So wait, Slater sued Wikimedia?
No. Slater is a nature photographer and not exactly rolling in dough. He grumbled to some news organizations and everyone had a good laugh at the story. The US Copyright Office even shaded Slater in their third Compendium—which is like the manual for what kind of copyrightable material they will register.
No. PETA sued the photographer, David Slater.
Uh?
Slater self-published a book of wildlife photos that included the famous selfie. PETA sued Slater and the self-publishing book company, Blurb Inc, on behalf of the monkey.
Can just anyone sue on behalf of random animals?
No. PETA is suing as the “next friend” of Naruto, the crested macaque that is supposedly the monkey in the photo.
Under Rule 17(b) of the Federal Rules of Civil Procedure, a minor or a person who is incapable of acting on their own behalf can be represented in court by their “next friend”—someone who’s very close to them, about as close as a guardian or a parent.
This is actually a big bone of contention in the case: whether PETA should be allowed to be Naruto’s next friend at all.
In the lower court, PETA teamed up with primatologist Dr. Antje Engelhardt of the Macaca Nigra Project, who has known and studied Naruto since birth. Because Engelhardt is familiar with Naruto, she says she can identify him by face (and other primatologists I’ve reached out to agree that when you’re familiar with the monkey in question, it’s possible to identify them by face only).
But Engelhardt is no longer party to the lawsuit, having withdrawn in May 2016. The Macaca Nigra Project’s Facebook page posted that Engelhardt “felt there was no mutual trust and understanding between her and PETA anymore since a while, and the situation had escalated to a point where she felt it was time for her to step out.”
Then, as of April 2017, Engelhardt is facing criminal charges for harassing PETA’s general counsel Jeffrey Kerr, and trespassing on his property.
Anyways, uh, the point is that PETA’s relationship to Naruto is extremely tenuous and the 9th Circuit Court of Appeals has taken note.
In court on Wednesday, a lawyer for Blurb threw shade at PETA by pointing out that prior news coverage (and PETA’s own president, Ingrid Newkirk!) had identified the monkey in the selfie as a female. “We don’t even know which monkey we’re talking about. [PETA] has no power to say if they’ve even got the right monkey.”
And with that, my friend, monkey trutherism made it to the 9th Circuit.
So does PETA have the right monkey?
As far as it’s possible to know, probably? The scientists studying Naruto and his fellow monkeys are in the best position to know, and they say it’s Naruto.
Interestingly enough, PETA’s own lawsuit attached as an exhibit a full-body selfie of a juvenile male macaque (see page 22). Because I’m apparently monkey-face-blind, I assumed it was also of Naruto. And I guess, so did PETA. And the lawyers. And every judge at every step of this litigation. Because. It’s a monkey.
But Antje Engelhardt has posted on Facebook that it’s not Naruto at all, it’s actually a different selfie from a monkey named Vlad.
There are two selfie monkeys. This…changes nothing.

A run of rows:

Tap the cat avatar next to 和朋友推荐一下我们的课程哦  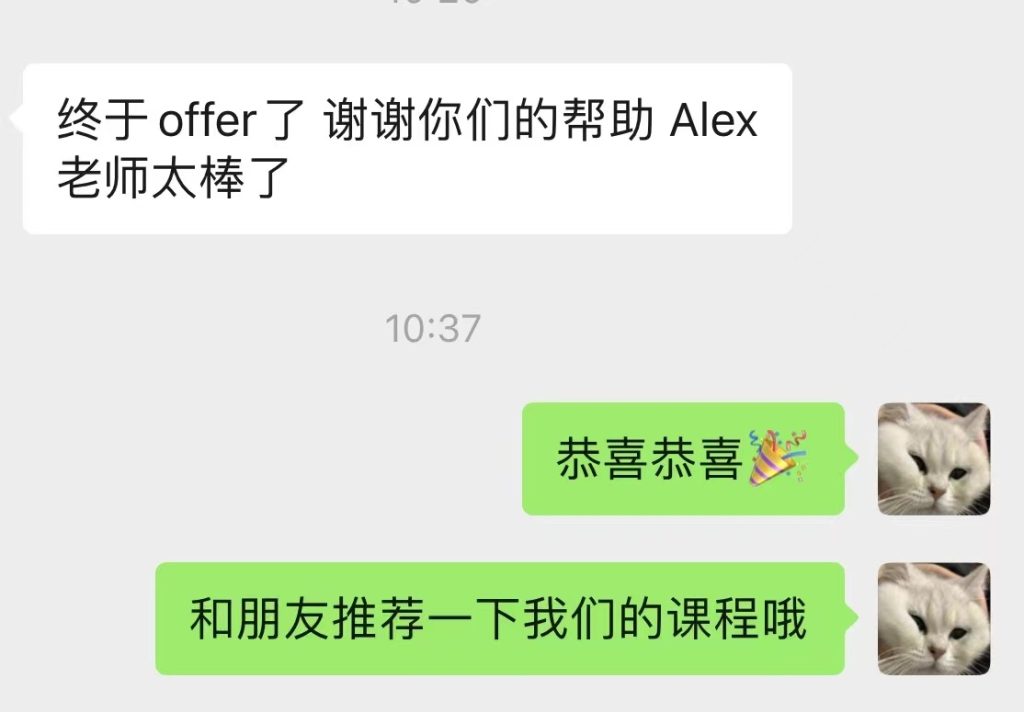pyautogui.click(x=933, y=618)
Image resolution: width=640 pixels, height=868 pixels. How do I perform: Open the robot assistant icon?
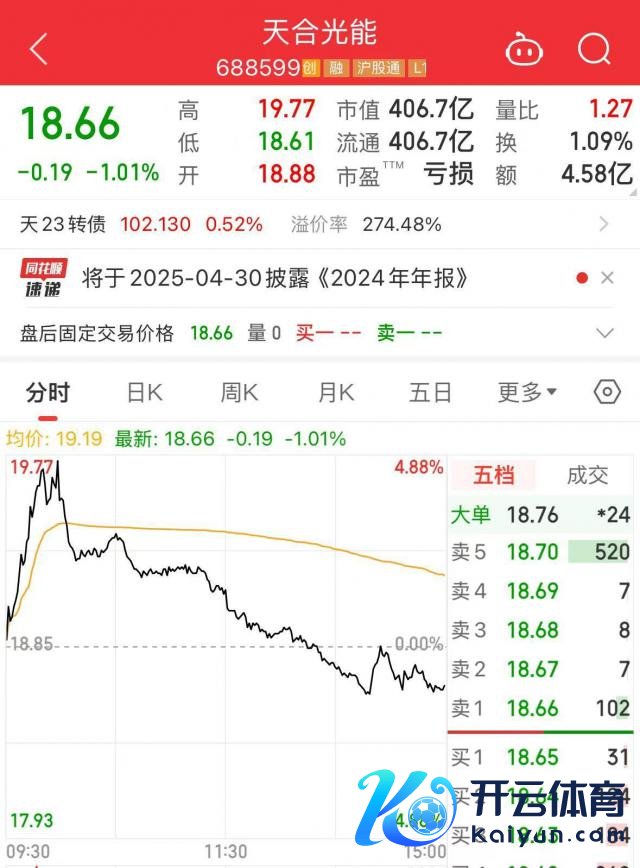[524, 48]
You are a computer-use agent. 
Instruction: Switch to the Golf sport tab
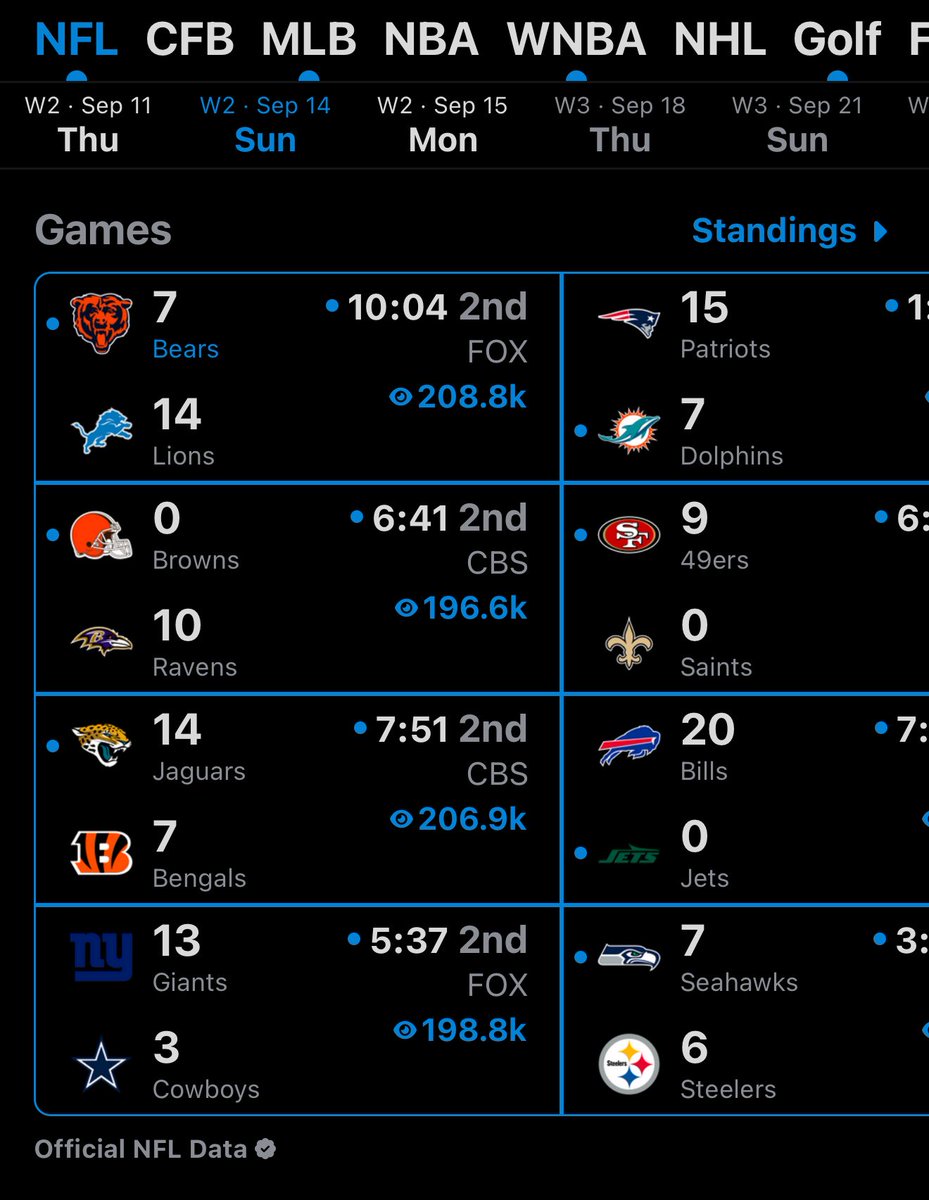click(x=837, y=39)
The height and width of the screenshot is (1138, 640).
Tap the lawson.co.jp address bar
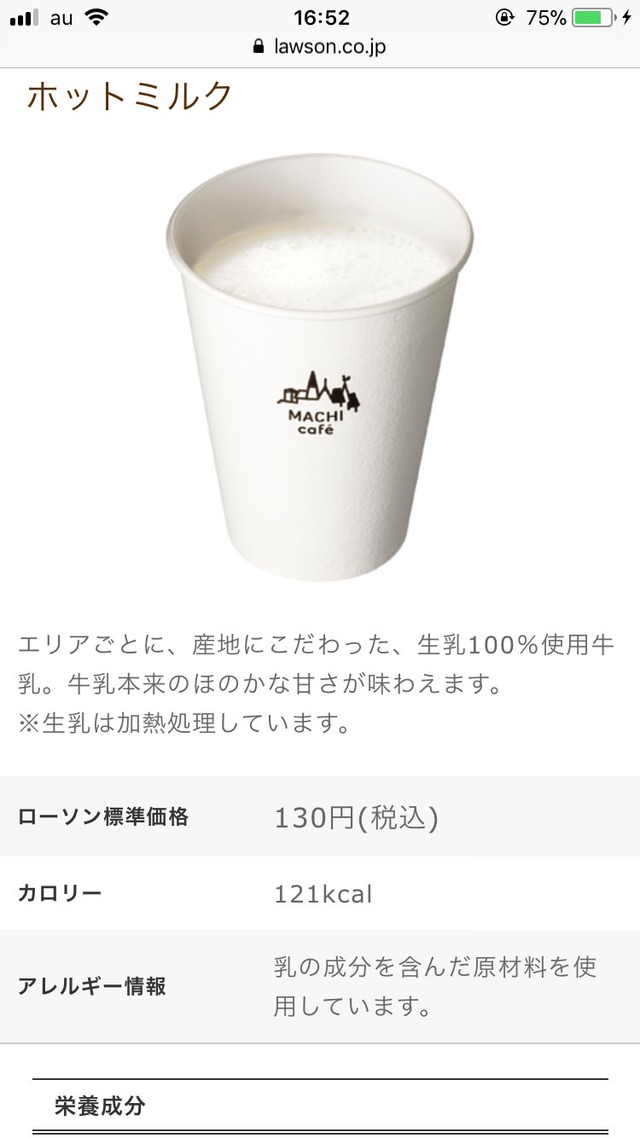click(320, 47)
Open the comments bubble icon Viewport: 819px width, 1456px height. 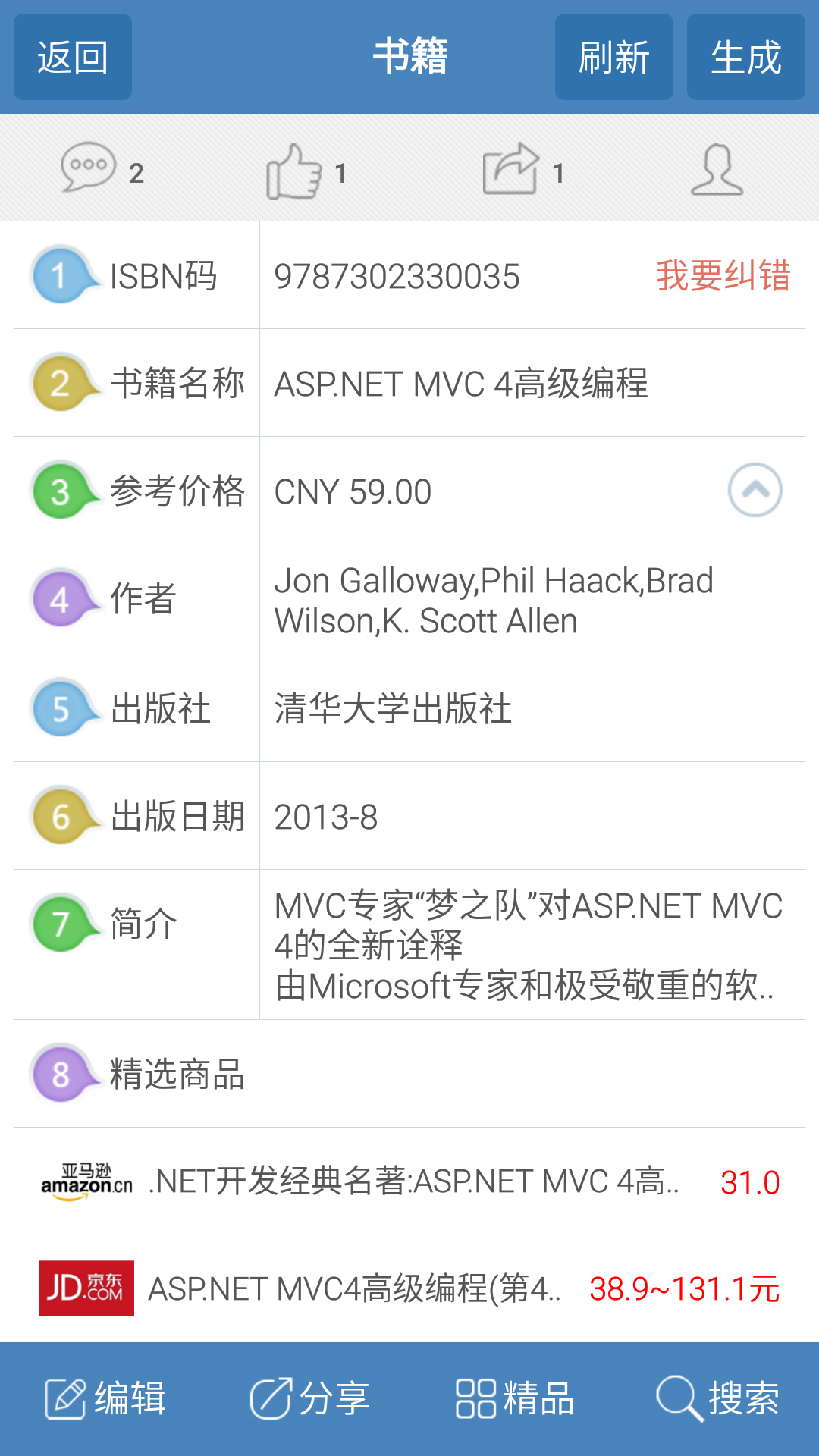click(x=89, y=168)
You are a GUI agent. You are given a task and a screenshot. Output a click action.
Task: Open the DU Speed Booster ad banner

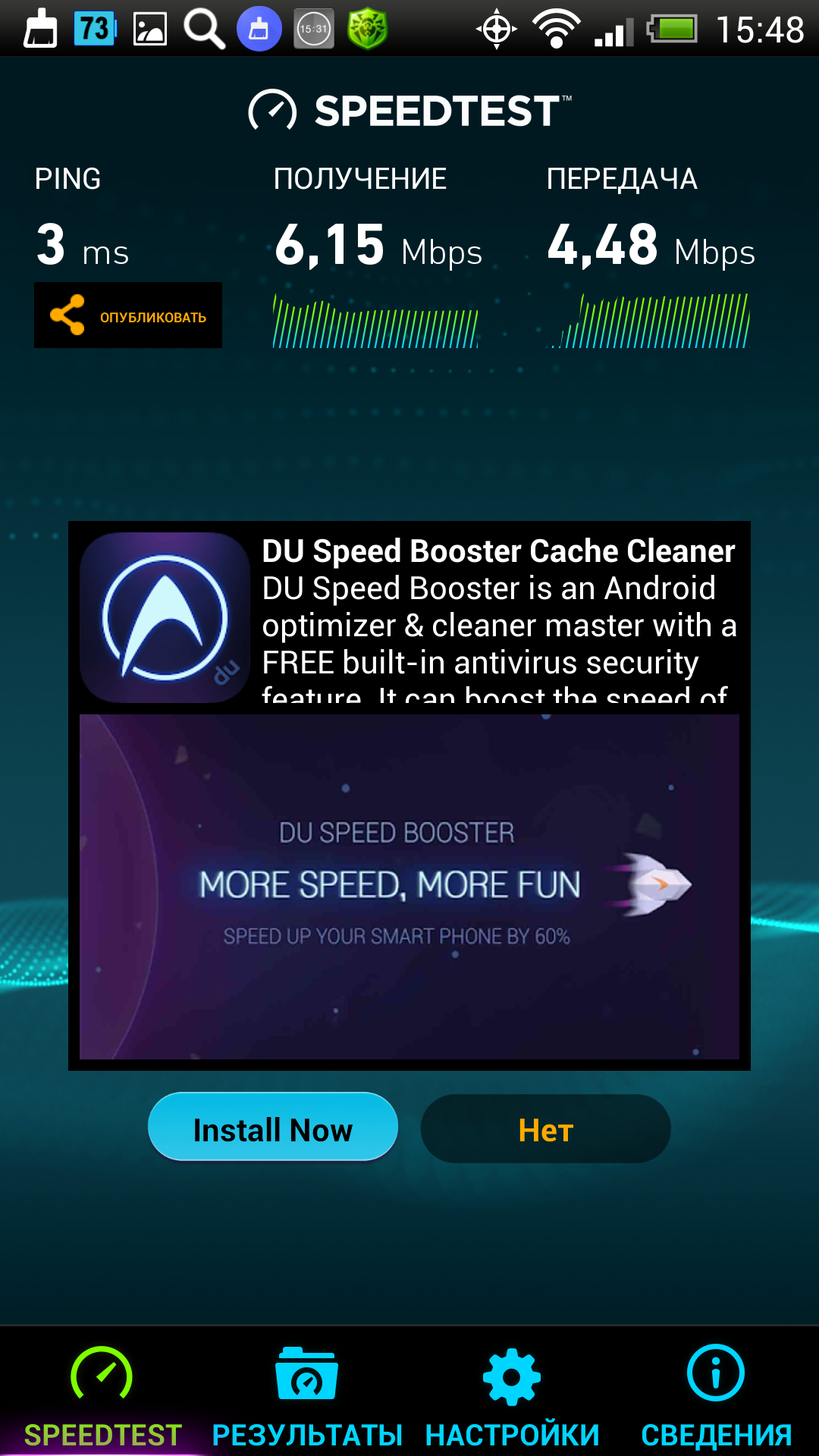click(x=410, y=886)
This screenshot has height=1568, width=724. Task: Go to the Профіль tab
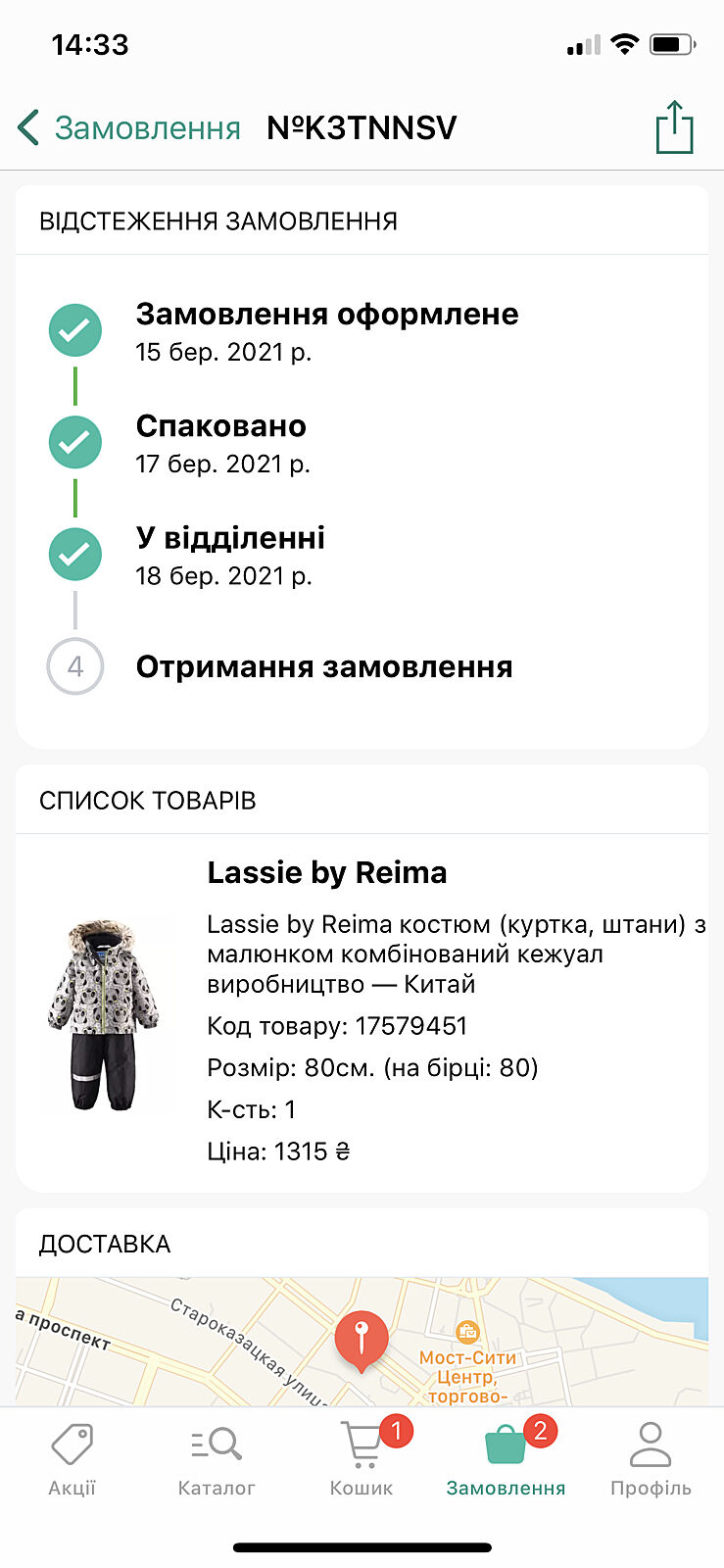click(x=651, y=1458)
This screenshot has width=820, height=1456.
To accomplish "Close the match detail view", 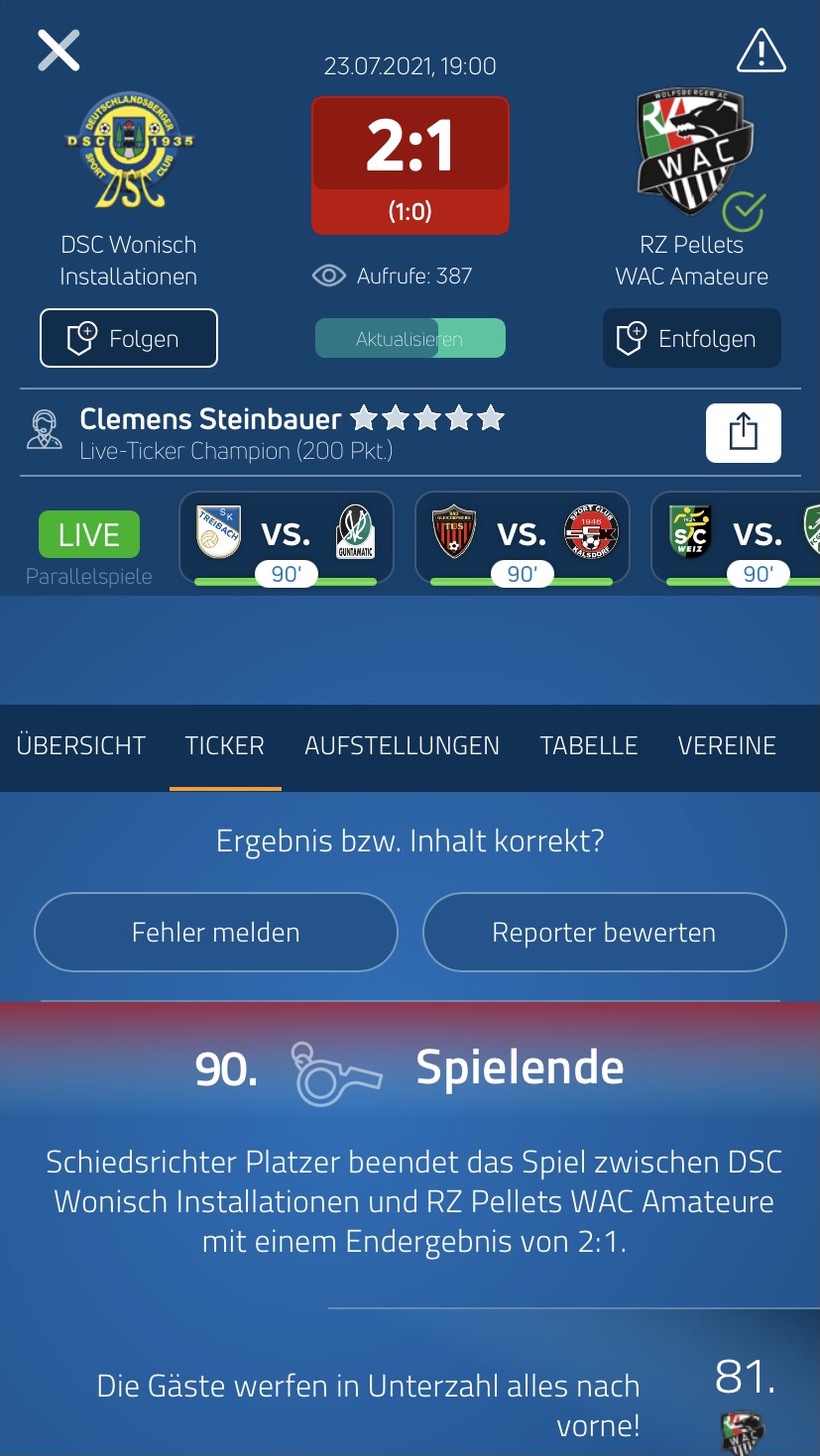I will [59, 50].
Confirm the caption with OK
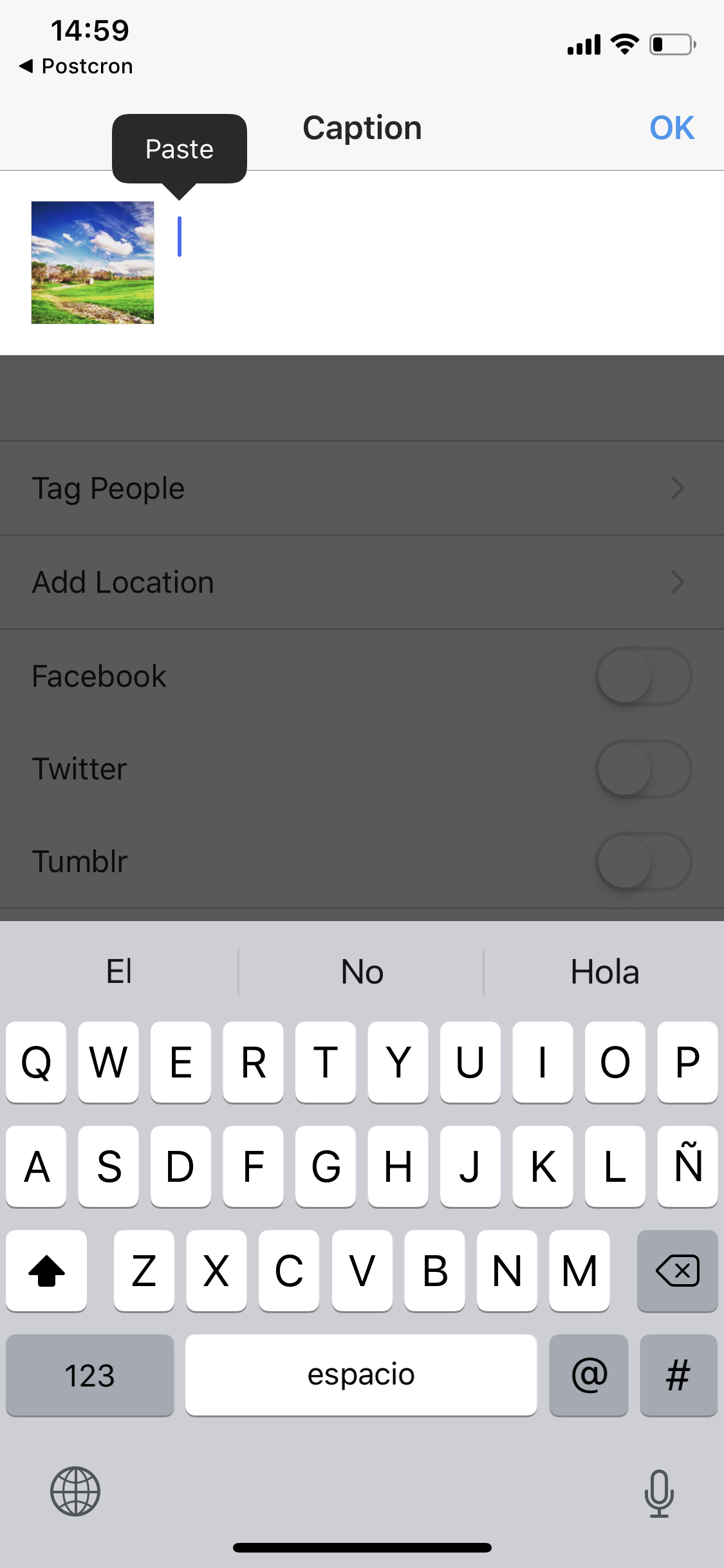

→ **The problem**: Please continue the piece on the monkey selfie lawsuit, picking up after its final line.

→ **Exercise result**:
Can monkeys own copyrights?
The US Copyright Office doesn’t think so, but their opinion only counts for so much—they’re an administrative agency, not Congress or the courts. There’s two related, but ultimately separate questions here:
1. Can a monkey have standing to sue under the Copyright Act?
2. Can a monkey be an author under the Copyright Act?
With respect to the former, it would appear not—or at least not in the 9th Circuit. That’s because the 9th Circuit is bound by its own precedent in Cetacean v. Bush, a case where a “self-appointed attorney for all of the world’s whales, porpoises, and dolphins” sued the US government for endangering cetaceans in the ocean with its use of sonar systems. Cetacean stands for the principle that animals can’t sue under a given statute unless Congress clearly intended for animals to be able to sue under that law.
Congress doesn’t ever mention animal authors in the Copyright Act.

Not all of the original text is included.